──────── Records shown ────────

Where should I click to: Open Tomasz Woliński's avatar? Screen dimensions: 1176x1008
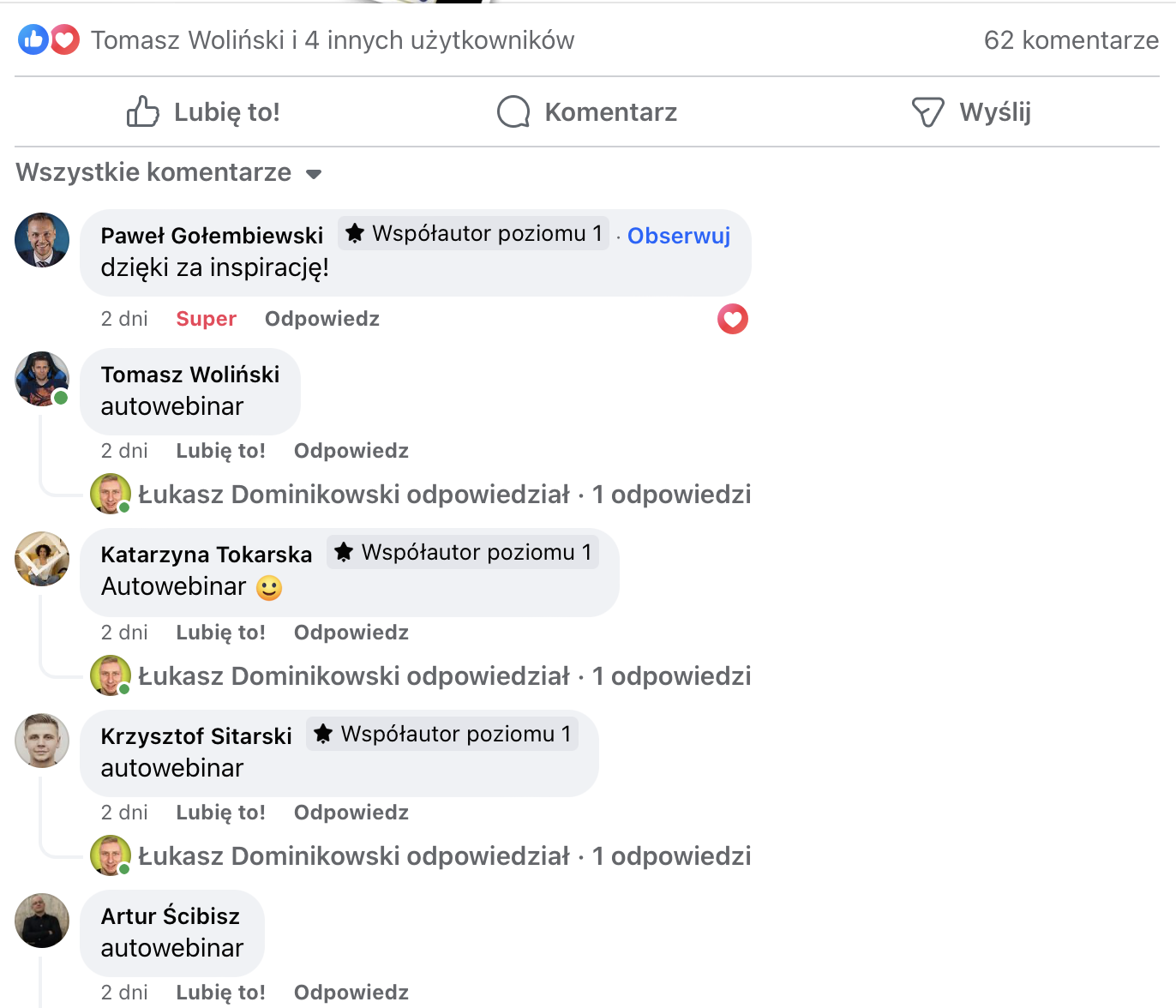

────────
──────── Records shown ────────

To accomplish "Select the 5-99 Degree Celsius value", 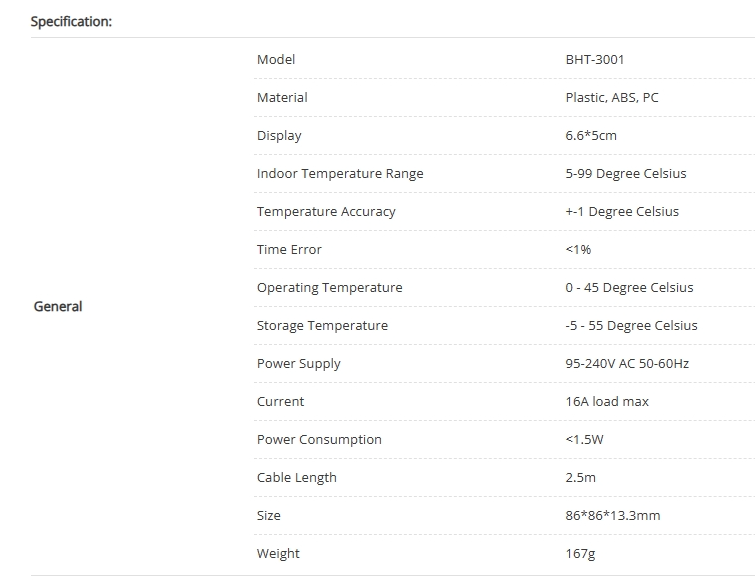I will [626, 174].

────────
──────── Records shown ────────

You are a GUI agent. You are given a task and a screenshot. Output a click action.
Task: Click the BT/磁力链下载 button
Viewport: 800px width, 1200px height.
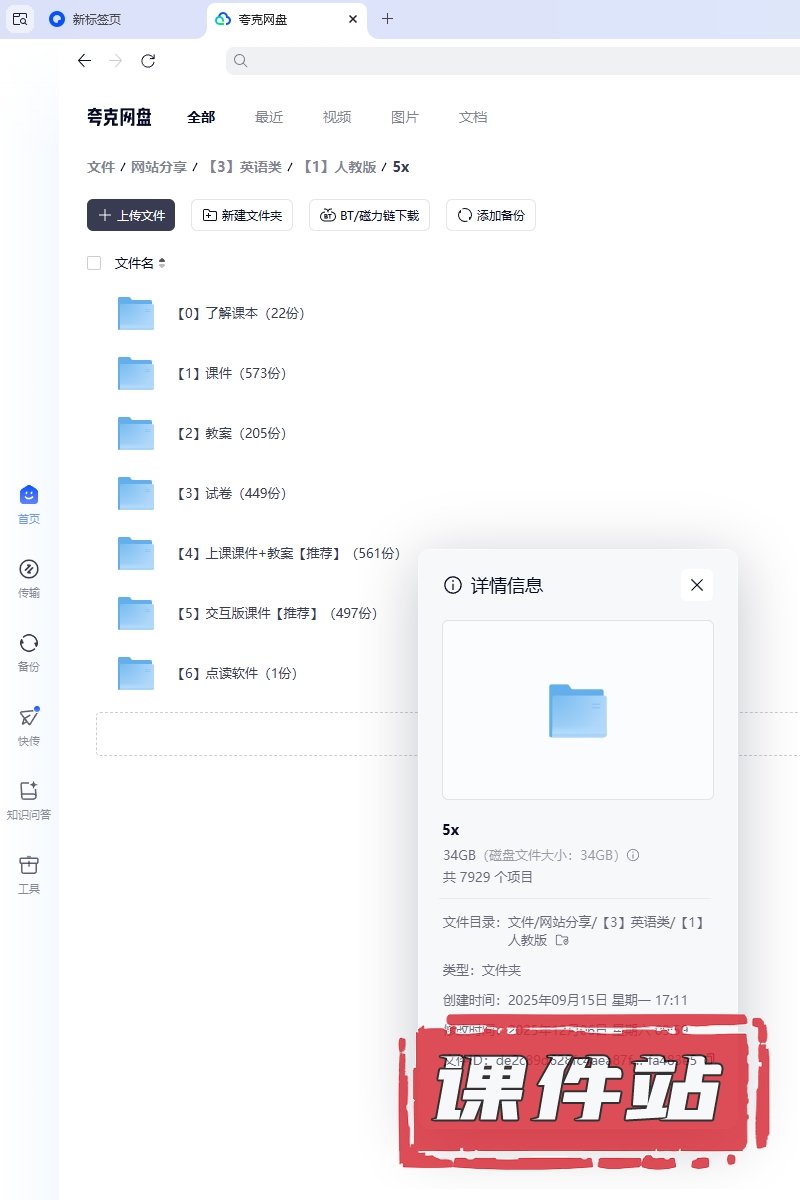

────────

Task to complete — Taking the entries above, write out exactly each line from the one holding "Task: Click the BT/磁力链下载 button" to the one holding "Viewport: 800px width, 1200px height.", both included, and stop there.

Task result —
Task: Click the BT/磁力链下载 button
Viewport: 800px width, 1200px height.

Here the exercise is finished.